Goal
Can you reproduce the entries from the line that has "Enable the passive" through the line that has "Action: coord(968,1016)", replacing "screenshot" with "image" and changing nothing else?

BEGIN Data shown

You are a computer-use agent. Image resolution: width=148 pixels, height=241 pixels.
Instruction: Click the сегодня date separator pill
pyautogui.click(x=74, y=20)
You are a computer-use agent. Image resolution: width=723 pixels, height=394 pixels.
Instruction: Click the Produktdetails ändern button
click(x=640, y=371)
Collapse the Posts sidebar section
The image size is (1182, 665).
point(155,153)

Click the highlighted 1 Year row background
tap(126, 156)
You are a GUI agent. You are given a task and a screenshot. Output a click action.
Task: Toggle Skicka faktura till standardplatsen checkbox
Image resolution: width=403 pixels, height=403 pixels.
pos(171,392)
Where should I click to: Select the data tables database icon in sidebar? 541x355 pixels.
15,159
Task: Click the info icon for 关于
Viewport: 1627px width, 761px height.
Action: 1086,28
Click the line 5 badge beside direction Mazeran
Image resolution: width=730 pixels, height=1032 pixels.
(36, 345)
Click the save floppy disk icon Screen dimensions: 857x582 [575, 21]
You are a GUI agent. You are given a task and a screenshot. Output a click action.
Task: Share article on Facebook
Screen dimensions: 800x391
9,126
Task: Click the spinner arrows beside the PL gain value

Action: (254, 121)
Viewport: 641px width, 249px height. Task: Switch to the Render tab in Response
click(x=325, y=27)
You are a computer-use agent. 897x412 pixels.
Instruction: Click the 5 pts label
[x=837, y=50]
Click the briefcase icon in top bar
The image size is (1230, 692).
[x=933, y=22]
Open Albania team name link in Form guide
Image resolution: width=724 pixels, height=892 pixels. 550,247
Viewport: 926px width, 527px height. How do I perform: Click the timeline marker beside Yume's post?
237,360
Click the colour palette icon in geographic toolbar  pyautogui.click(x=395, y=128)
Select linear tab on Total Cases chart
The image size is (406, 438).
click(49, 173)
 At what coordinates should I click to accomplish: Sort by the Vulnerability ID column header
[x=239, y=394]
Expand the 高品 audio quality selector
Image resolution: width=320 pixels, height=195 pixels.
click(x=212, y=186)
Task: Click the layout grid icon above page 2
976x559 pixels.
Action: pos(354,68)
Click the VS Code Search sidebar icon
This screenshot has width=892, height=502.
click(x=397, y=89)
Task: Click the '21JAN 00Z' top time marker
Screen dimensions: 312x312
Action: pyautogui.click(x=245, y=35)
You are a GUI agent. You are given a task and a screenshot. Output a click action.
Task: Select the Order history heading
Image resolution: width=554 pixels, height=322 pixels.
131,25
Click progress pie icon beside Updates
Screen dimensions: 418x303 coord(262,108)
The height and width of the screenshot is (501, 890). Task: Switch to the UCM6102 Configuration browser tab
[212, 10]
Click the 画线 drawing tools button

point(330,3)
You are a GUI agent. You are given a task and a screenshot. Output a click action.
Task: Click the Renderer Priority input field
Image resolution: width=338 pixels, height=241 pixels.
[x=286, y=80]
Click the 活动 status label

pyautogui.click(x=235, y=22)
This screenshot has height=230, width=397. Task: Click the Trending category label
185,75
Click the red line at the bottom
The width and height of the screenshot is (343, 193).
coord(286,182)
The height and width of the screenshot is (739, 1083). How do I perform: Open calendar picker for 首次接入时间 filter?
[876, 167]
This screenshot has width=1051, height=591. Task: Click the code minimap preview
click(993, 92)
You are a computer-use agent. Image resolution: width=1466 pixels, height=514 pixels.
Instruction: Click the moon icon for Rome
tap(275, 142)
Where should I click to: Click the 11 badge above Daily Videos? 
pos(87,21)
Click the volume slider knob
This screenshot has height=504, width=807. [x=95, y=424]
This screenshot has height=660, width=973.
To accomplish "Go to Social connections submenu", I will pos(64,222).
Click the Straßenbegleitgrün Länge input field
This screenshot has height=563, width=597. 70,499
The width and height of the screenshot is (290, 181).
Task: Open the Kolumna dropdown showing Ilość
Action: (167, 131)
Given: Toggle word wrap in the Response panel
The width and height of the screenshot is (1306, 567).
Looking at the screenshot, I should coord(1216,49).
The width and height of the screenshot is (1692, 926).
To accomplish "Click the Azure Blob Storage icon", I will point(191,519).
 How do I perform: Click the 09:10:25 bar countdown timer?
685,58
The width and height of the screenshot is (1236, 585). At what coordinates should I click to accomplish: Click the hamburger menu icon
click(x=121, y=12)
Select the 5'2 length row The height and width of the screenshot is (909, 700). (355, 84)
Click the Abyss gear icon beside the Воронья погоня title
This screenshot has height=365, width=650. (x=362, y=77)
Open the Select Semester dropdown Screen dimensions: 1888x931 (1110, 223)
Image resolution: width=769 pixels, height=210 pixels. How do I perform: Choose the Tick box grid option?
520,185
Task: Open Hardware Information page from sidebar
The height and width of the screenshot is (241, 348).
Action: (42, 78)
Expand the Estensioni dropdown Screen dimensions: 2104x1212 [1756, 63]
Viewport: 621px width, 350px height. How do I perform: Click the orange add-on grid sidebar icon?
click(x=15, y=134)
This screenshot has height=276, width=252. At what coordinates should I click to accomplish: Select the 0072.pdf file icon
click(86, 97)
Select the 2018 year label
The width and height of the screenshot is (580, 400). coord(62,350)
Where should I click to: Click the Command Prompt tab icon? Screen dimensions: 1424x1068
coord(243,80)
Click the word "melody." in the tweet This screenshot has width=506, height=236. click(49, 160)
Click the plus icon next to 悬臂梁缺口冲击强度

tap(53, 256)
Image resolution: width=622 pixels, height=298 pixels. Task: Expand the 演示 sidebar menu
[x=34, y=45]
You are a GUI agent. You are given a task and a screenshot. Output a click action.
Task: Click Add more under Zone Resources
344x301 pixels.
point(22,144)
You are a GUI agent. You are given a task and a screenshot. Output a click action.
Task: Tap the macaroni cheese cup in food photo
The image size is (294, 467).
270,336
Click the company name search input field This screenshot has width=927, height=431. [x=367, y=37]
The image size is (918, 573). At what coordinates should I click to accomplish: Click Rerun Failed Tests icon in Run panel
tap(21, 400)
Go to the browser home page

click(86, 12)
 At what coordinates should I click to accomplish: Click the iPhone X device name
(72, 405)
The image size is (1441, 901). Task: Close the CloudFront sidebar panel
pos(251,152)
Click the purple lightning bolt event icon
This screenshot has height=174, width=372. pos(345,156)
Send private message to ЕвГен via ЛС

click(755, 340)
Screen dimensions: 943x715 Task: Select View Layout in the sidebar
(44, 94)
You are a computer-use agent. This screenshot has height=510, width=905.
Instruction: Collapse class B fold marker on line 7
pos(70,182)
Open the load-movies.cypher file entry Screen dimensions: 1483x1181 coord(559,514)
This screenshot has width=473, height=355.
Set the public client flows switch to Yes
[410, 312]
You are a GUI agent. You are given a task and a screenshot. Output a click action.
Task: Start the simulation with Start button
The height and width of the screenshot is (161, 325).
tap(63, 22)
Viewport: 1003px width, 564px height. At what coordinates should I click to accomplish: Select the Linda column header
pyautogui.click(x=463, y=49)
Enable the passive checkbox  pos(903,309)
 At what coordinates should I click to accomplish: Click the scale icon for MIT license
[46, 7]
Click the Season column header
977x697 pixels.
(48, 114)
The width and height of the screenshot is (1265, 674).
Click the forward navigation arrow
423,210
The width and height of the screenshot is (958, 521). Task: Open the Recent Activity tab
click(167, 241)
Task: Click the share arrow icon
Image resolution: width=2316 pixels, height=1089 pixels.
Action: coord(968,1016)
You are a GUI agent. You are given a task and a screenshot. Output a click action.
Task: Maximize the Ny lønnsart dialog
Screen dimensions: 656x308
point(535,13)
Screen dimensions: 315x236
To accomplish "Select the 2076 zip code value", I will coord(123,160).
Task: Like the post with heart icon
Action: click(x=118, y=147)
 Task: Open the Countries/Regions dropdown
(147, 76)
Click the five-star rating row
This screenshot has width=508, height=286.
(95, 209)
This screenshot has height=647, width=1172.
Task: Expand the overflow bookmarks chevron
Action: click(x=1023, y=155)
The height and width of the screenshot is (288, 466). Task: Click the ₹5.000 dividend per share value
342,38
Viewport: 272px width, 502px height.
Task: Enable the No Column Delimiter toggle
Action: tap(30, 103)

END Data shown

Output for this task
Enable the passive checkbox  pos(903,309)
 At what coordinates should I click to accomplish: Click the scale icon for MIT license
[46, 7]
Click the Season column header
977x697 pixels.
(48, 114)
The width and height of the image is (1265, 674).
Click the forward navigation arrow
423,210
The width and height of the image is (958, 521). Task: Open the Recent Activity tab
click(167, 241)
Task: Click the share arrow icon
Image resolution: width=2316 pixels, height=1089 pixels.
Action: coord(968,1016)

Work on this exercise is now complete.